CONCERT PREVIEW

Matchbox Twenty and Goo Goo Dolls

7 p.m. Saturday. $18.25-$93.25. Aaron’s Amphitheatre at Lakewood, 2002 Lakewood Way, Atlanta. 1-800-745-3000, www.ticketmaster.com.

Between them, they’ve sold more than 40 million albums and provided more than 30 catchy-chorus songs to radio since the ’90s.

Now it seems like the most obvious pairing in music to hitch Matchbox Twenty and the Goo Goo Dolls to the same touring caravan.

But until the co-headlining tour that kicked off in June — and heads to Atlanta on Saturday — the two hit machines had never shared a bill.

“It’s weird since we share so many fans,” Rob Thomas, MB20’s frontman, said recently from a tour stop in Missouri. “Since we started doing well, we’ve always been concerned about the fans and bringing them a great package, whether it was with Lifehouse, Train, Alanis (Morissette), Jewel.
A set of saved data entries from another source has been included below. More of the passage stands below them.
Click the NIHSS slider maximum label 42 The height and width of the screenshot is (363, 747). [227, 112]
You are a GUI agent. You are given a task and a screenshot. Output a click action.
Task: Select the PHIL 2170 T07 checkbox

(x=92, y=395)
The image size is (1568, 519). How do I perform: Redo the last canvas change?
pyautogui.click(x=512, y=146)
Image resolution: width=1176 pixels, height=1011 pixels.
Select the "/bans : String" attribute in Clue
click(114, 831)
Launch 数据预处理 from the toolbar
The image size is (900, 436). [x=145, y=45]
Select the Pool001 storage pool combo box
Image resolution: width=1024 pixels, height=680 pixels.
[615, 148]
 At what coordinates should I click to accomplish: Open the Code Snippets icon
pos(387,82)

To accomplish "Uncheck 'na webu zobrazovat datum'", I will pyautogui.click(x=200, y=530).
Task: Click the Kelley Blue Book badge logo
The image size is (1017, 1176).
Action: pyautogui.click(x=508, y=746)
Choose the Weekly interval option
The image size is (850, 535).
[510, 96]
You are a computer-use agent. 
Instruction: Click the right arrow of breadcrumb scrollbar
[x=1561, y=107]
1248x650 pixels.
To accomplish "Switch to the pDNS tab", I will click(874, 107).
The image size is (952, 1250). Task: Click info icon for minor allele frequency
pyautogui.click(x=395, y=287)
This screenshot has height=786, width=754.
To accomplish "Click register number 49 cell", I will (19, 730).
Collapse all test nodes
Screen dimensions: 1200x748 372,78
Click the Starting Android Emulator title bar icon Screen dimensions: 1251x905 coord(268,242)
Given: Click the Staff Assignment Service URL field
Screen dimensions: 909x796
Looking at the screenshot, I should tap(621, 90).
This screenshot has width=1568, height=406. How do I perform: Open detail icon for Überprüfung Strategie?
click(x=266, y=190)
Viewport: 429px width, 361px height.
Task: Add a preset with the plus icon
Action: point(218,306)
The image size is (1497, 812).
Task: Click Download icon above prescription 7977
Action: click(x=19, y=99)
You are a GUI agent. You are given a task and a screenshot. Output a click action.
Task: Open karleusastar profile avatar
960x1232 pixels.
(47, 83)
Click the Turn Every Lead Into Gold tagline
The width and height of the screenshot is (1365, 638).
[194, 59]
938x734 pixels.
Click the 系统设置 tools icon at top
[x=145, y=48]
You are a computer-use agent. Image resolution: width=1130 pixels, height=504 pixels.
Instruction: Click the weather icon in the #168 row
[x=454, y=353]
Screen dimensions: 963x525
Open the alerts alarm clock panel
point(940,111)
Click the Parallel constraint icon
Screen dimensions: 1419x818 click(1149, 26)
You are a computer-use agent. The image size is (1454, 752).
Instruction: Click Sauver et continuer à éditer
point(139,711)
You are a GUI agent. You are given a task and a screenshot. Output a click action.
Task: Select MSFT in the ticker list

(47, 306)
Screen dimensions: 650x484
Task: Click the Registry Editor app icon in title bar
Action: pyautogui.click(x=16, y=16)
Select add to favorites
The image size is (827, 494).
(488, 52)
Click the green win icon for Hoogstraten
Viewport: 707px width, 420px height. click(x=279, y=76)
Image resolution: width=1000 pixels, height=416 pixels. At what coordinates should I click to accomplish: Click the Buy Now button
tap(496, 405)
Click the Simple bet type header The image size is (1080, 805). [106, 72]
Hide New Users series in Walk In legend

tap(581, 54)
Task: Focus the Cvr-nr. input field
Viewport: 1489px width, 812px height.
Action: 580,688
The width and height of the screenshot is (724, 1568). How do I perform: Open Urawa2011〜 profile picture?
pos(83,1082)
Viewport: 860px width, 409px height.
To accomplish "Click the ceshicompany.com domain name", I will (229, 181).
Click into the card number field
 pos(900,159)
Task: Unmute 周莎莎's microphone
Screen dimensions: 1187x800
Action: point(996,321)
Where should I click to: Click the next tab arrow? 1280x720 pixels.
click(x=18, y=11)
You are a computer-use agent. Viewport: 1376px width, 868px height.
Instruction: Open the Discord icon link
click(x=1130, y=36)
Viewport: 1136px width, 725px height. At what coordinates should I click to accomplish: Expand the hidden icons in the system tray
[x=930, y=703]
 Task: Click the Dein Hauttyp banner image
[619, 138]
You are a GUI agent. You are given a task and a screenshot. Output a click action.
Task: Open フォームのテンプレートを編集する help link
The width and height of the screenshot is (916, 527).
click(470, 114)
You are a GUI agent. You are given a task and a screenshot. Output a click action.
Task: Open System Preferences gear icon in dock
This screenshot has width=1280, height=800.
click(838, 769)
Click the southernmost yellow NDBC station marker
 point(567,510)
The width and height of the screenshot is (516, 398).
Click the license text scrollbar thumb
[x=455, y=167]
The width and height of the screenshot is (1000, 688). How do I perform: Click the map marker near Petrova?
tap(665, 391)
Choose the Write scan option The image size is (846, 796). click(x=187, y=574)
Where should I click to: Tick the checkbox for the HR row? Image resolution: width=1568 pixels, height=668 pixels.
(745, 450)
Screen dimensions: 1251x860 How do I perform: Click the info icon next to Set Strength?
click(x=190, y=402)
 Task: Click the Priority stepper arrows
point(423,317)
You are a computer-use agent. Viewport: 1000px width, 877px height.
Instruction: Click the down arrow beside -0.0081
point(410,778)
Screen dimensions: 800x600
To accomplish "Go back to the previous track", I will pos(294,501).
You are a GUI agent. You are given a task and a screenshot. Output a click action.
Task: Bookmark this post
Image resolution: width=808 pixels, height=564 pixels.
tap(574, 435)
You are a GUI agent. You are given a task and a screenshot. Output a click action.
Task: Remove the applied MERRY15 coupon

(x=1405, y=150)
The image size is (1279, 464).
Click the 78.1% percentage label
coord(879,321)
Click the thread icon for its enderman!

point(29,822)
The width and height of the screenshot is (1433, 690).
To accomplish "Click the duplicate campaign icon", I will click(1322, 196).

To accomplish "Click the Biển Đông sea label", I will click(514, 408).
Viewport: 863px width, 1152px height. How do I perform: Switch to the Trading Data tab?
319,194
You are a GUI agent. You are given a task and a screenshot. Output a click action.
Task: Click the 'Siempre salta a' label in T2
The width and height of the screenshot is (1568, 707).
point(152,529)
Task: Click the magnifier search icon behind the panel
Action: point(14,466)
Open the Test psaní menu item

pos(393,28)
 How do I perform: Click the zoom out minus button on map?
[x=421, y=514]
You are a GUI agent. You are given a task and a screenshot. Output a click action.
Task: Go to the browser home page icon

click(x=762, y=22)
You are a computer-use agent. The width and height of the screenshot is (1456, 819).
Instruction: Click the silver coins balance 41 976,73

We want the people, from the minute the first band hits the stage, to have a great night.”

John Rzeznik, the cool-haired leader of the Goos, is slightly less chatty by nature than his Matchbox counterpart, but agrees that the bands have been enjoying a laid-back vibe backstage.

“It’s kinda fun to walk into catering and sit down with those guys,” Rzeznik said from a tour stop in Colorado. “It’s definitely good for both bands.”

Of course, both acts also have the challenge of carving out set lists that satisfy fans, but also allow the bands to play some new material.

MB20 is retaining its ubiquity on radio — a trend that started in the mid-’90s with the string of hits from its Atlanta-recorded debut, “Yourself or Someone Like You” — with “She’s So Mean” and “Our Song,” two earworms from “North,” the band’s current album released last fall.

The Goo Goo Dolls (Rzeznik, bassist Robby Takac and drummer Mike Malinin), meanwhile, dropped their 10th album, “Magnetic,” last month and are enjoying a successful run at adult-alternative radio with “Rebel Beat.”

But they can’t ignore their platinum-paved past, either.

Could you imagine a Matchbox Twenty set without “Bent,” “3 a.m.,” “If You’re Gone,” or “Unwell”?

Or the Goos not playing “Name,” “Iris” or “Black Balloon”?

Fortunately for fans, all of those songs have made appearances on the tour.

“Our thinking is, if someone is going to drive that far to hear you play and spend that dough, you gotta give them the hits,” Rzeznik said. “We try to keep the tempo up, which is a challenge because a lot of our biggest hits were ballads.”

But, while Rzeznik is of the mentality that pleasing a crowd comes down to, “playing the right song and playing it well,” the Goos are complementing their music with a snazzy stage setup of video walls.

While both bands have ridden radio crests of No. 1 hits, they’ve also coped through some lean years.

“North” is only Matchbox Twenty’s fourth album in a 17-year career, but the quartet (rounded out by drummer Paul Doucette, guitarist Kyle Cook and bassist Brian Yale) always seemed to be in the public consciousness thanks to Thomas’ soaring solo career (he won three Grammys for co-writing Carlos Santana’s “Smooth,” among other accomplishments).

So when “North” debuted at No. 1 on the Billboard 200 album chart — a first for the band — it was especially sweet to realize fans and radio still cared.

“That was really special,” Thomas said. “Because my solo record (2005’s “… Something to Be”) debuted at No. 1, there’s always been a healthy competition. We’re lucky that we’ve built a lot of good relationships at radio. We came out at the end of a certain era in the industry, and we were able to grow and tour for three years after our first record. And when you sell 12 million copies of a record (as “Yourself or Someone Like You” did), there’s a good chance that’s going to be a fluke, so we’re always appreciative of radio and the fans that keep coming back.”

Rzeznik — who married his Argentinian girlfriend Melina Gallo last week in Los Angeles — is equally gratified by the continued support of the Goo Goo Dolls, but acknowledges that radio has become more difficult to penetrate.

“Hot AC, where we’ve been a core artist for 15 years, it’s becoming more rhythmic, more Top 40, so it’s a little bit harder. But if we have the right song, we’ll win,” he said.

It’s a tactic that has served both bands well.